The precise location of the pack is being kept secret to protect the animals both from wildlife enthusiasts who might harass them in the effort to take photographs and from ranchers who fear that they will prey on their herds and could harm them. Along with generally positive comments about the news, some hostile messages have been posted on Reddit.
Recognizing these threats to the new pack, CDFW has held discussions with a stakeholder advisory group, and is drawing on these discussions for the Draft Wolf Management Plan currently under development. And the Natural Resource Defense Council, which has worked to promote techniques for ranchers to protect their livestock in other areas with wolf populations in the West, is offering concrete suggestions to reduce these tensions.

Location of Shasta Pack in Siskiyou County, California. Image credit: Google Earth
Are the glaciers on Mt. Shasta one of the reasons that the adults, ranging south from Oregon, chose this specific location? Until there is a full database of sightings and tracks, and perhaps radio collar recordings, the precise movement of these animals will not be known. But two lines of evidence suggest an association of the Shasta Pack and Mt. Shasta’s glaciers, the most extensive in the state.

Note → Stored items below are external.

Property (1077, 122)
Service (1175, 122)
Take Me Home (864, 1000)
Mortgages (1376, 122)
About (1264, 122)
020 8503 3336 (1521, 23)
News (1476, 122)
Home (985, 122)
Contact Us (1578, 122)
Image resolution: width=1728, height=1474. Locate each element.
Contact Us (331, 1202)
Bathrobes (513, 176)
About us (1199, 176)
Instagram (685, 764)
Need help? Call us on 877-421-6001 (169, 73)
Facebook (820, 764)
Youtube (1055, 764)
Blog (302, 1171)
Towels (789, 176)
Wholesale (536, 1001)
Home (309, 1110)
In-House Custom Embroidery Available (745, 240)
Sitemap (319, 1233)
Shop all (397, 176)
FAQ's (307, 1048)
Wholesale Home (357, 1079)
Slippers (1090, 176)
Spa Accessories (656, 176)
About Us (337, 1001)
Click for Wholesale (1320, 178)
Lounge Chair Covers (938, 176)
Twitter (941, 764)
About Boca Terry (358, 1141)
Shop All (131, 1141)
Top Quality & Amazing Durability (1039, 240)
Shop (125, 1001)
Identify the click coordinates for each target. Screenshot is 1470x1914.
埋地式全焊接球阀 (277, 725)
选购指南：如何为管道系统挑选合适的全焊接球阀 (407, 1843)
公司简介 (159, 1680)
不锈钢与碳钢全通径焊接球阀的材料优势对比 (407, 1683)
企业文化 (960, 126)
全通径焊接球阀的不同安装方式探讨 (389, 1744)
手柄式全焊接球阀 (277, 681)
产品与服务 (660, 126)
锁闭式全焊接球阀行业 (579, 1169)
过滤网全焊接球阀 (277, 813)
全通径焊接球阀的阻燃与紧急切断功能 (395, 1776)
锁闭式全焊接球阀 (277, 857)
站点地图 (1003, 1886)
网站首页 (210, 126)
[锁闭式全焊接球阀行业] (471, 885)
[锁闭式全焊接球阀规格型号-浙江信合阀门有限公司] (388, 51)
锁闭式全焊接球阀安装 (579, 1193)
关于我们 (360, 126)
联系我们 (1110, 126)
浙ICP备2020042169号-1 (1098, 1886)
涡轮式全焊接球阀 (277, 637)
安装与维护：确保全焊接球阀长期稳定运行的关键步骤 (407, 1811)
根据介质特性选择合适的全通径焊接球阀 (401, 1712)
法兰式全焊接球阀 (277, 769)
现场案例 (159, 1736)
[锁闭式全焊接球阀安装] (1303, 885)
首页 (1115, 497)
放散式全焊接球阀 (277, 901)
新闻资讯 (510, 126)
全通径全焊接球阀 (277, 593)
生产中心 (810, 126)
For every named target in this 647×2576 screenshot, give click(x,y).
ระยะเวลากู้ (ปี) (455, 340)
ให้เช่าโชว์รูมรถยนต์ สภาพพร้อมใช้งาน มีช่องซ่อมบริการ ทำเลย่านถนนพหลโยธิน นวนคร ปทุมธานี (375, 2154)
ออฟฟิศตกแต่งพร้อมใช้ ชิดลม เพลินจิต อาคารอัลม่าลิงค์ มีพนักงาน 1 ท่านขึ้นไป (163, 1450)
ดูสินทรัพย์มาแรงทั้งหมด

Recent conditions might make a glacier peak attractive. In the spring and summer of 2015, Oregon has been in drought conditions characterized as severe or extreme. Drought is commonly associated with reduced populations of key prey species for wolves. And mule deer and elk populations in Oregon are currently low. In this context, predators might be attracted to the relatively green vegetation on Mt. Shasta, supported by the peak’s abundant snowmelt in spring and early summer, and glacier meltwater in late summer. In a telephone interview, the ranger at McCloud Ranger Station in Shasta-Trinity National Forest, the station closest to Mt. Shasta, said that local wildlife densities are “more favorable than other parts” of the national forest. He added that he was “speaking as a hunter” who is familiar with the region and in contact with other hunters. He added that additional scientific information will be available when CDFW completes the studies of deer populations that it is currently conducting.

Adult wolf in Shasta Pack. Image credit: CDFG
Future research may provide additional details of this association of glaciers and wolf introductions in the case of California. In the meantime, we may hope that the Shasta Pack remains healthy and unharmed, and that their offspring will spread to other areas of the state.